A discussion of how testing works in the life and ministry of Israel’s prophets is missing in this chapter. Another discussion on the testing of the disciples and apostles would have been helpful. Smith’s treatment of Christ’s testing is very brief, and he limits it to the wilderness account in Matthew 4. Moreover, while Smith makes the connection between Christ’s testing and Israel’s in the wilderness, he does not relate the testing of Christ to that of Adam.

5. Conclusion

Here Smith summarizes his study of the biblical theme of testing, highlighting his conclusions. The two categories Smith suggests for understanding testing in its biblical context are the aural test (quality check) and the test of experience (quality improvement). His investigation of the Joseph narrative, through these categories of meaning, leads him to recognize the retrospective and prospective theological vantage point for Israel. For Smith, Joseph’s testing functions as a theological link between the patriarchal narratives and the rest of the Pentateuch. The individual testing of the patriarchs functions as an example for the corporate experience of Israel’s testing as a nation. By looking at Christ’s testing through suffering, Smith is able to articulate the value of God’s love established through the suffering of the saints and authenticated through testing.

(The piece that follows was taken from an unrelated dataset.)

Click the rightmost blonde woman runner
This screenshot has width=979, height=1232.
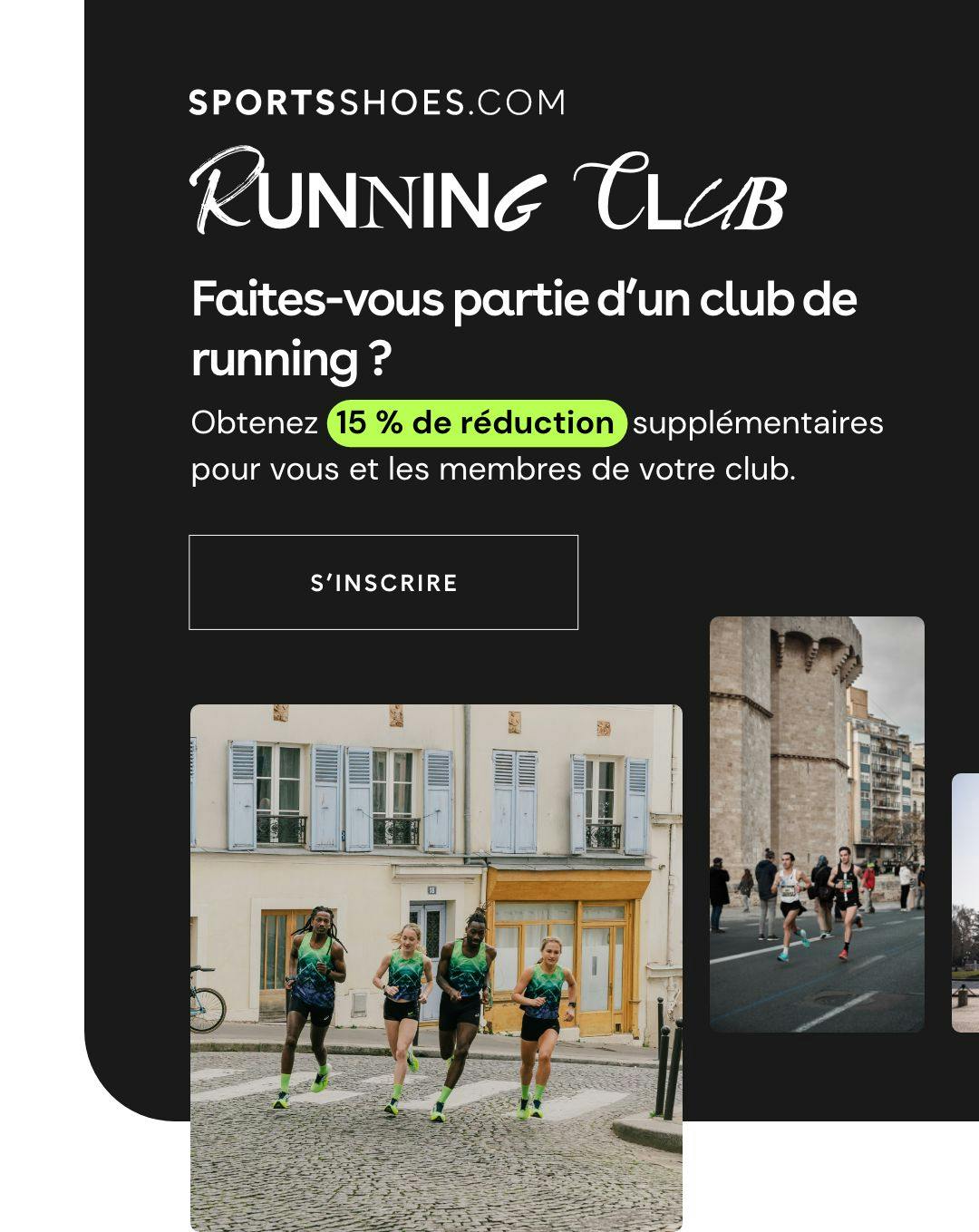(544, 1025)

Smith provides two appendices to his book. The first appendix, “Testing as Touchstone,” provides further discussion on the relationship of the Hebrew term בחן(bohan) and its basic meaning of “touchstone.” Based on this comparison study, Smith sees a link between the stages of authentication and refining in the ancient processing of gold and the early meaning of בחן (bohan). The second appendix, “Covenant Good as Functional Good,” explains how the creation terms ברא (bara) and טוב (tub) work together in covenant context to emphasis the functionality of the created order.

This book attempts to develop a biblical theology of testing. It shows how God, in the context of a fallen world, is primarily concerned with the refining and authentication of the faith of his people. Smith limits the intent of the testing narratives in the lives of Adam, Abraham, and Joseph to providing Israel with a window of understanding and insight into her own experience. While this might be true, it is not the full and complete purpose and intent of such narratives. The canon provides the context for such narratives to be understood. In canonical hermeneutics, the narratives’ intent is not bound up with what the original audience might have understood—something that always renders speculations. Rather, the intent lies within the canonical presentation as the narratives take their final shape within the canon. For this reason, testing in the lives of these biblical characters serves a larger, theological purpose that is accessible when one considers the whole counsel of God in the Scriptures as it reaches its climax in the person and work of Christ.

From a pastoral perspective, proper understanding of testing helps us see how hardships, difficulties, and sufferings are necessary means by which God refines the believer’s faith. Smith reminds us that through suffering we share in the suffering of Christ and will ultimately share in his glory in eternity. As the perfect high priest, Christ identifies with the suffering of his people to assist those enduring testing through suffering. He offers mercy, grace, and help in the believer’s time of greatest need.

This biblical understanding of testing offers a theological basis for encouragement and hope to the faithful who struggle—even suffer—in their demonstration of fidelity both to God and to others in the community of faith. James exhorts us to consider it all joy when we encounter testing (1:2). Testing through suffering is an essential part of God’s obligation to keep his covenant promises. The sufferings we endure are part of our redemption as they serve our Spirit-wrought sanctification in our lives.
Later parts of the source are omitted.